Camille Tardieu is a 30-year-old Frenchwoman who was born in Avignon but has created Cérès restaurant in Newington Green, north London. Today she is the restaurant’s only chef; its plongeur; its breadmaker; and she is charge of all the administration, invariably in splendid isolation, in the basement kitchen of Cérès, her very own restaurant, opened in in November 2018.
Tardieu seems to have been obsessed by two things since childhood: cooking, a passion that had her working in kitchens from the age of 13, and neuroscience. It was the latter that brought her to King’s College, London eight years ago where she completed a PhD entitled ‘Establishing a Drosophila model for noise-induced hearing loss’. She supported herself through her fruit-fly studies by cooking professionally before she took to supper clubs and pop-ups.
The fantasies about establishing her own restaurant began to take hold and she had already focused on Newington Green, an area better known hitherto for its many Turkish restaurants but one undergoing a slow gentrification. With a limited budget of £70,000, 10% of which came from a round on Kickstarter, she saw the potential in a former café on Green Lanes. On 2 November 2018 Cérès, named after the Roman goddess of agriculture and motherly relationships, was born.
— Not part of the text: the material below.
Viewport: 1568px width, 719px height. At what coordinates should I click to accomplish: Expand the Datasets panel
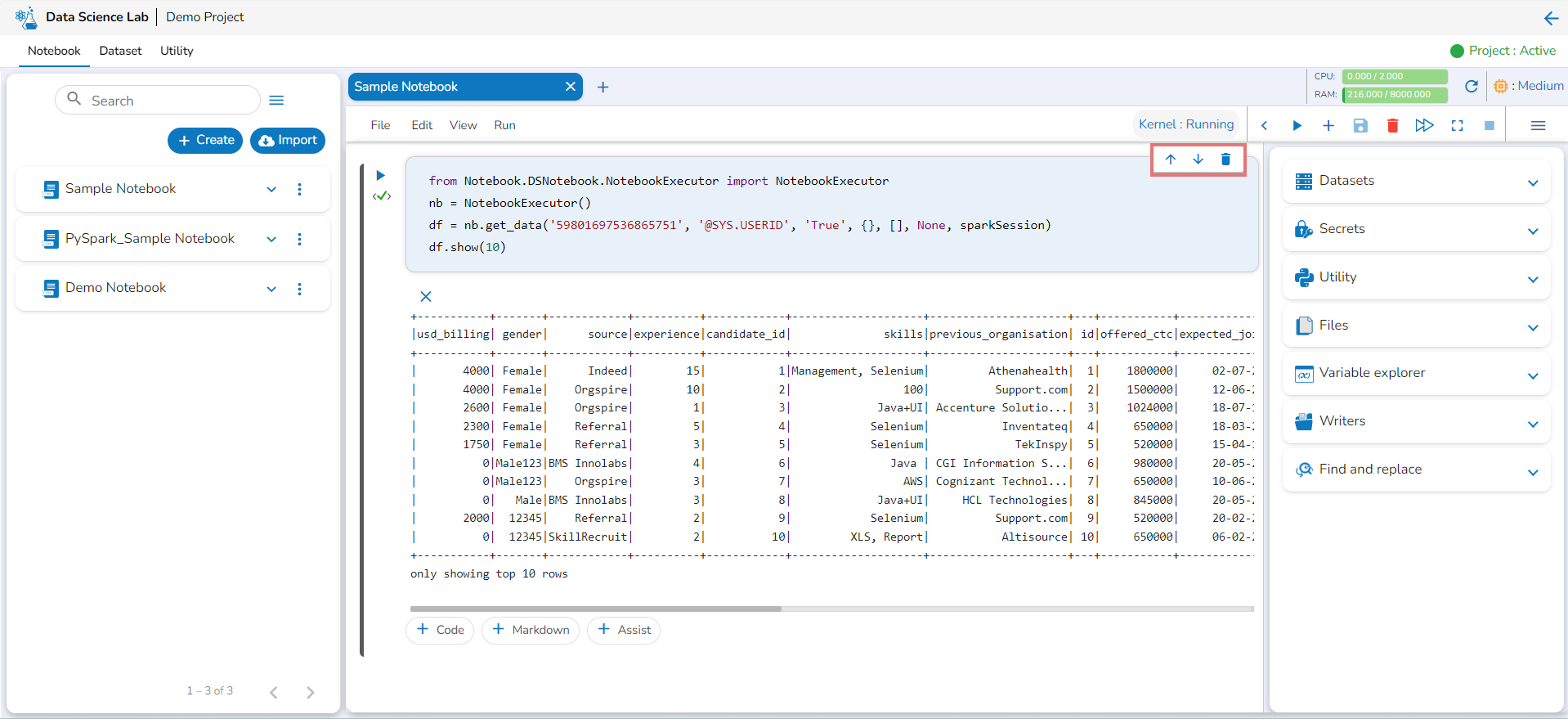(1533, 182)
I have never been to a restaurant quite like Cérès before. While Camille was the only chef in her small kitchen we were extremely well looked after by the restaurant’s only member of the front-of-house team. Sarah Fregine is also French and in addition to possessing a particularly welcoming face also possesses the strength to carry all the plates of Tardieu’s food up and down a narrow flight of stairs complete with a nasty bend in the middle. She also has the sensitivity to be able to make a damn fine cocktail. Her watermelon margaritas and plum vodka sours certainly got our dinner off to a flying start. The sour is below, the margarita features in the next picture.
Cérès’s menu comprises 10 dishes, two first courses, half a dozen main courses described as sharing plates, and finally two dishes under the tempting heading of ‘something sweet’. We began with both first courses, an octopus salad with sweet-potato cream that was a great combination and four plump cheese doughnuts made using Blue Snow cheese, a creamy Swiss cheese, with red-onion jam that had the three of us round the table almost fighting as we tried to split the last one evenly.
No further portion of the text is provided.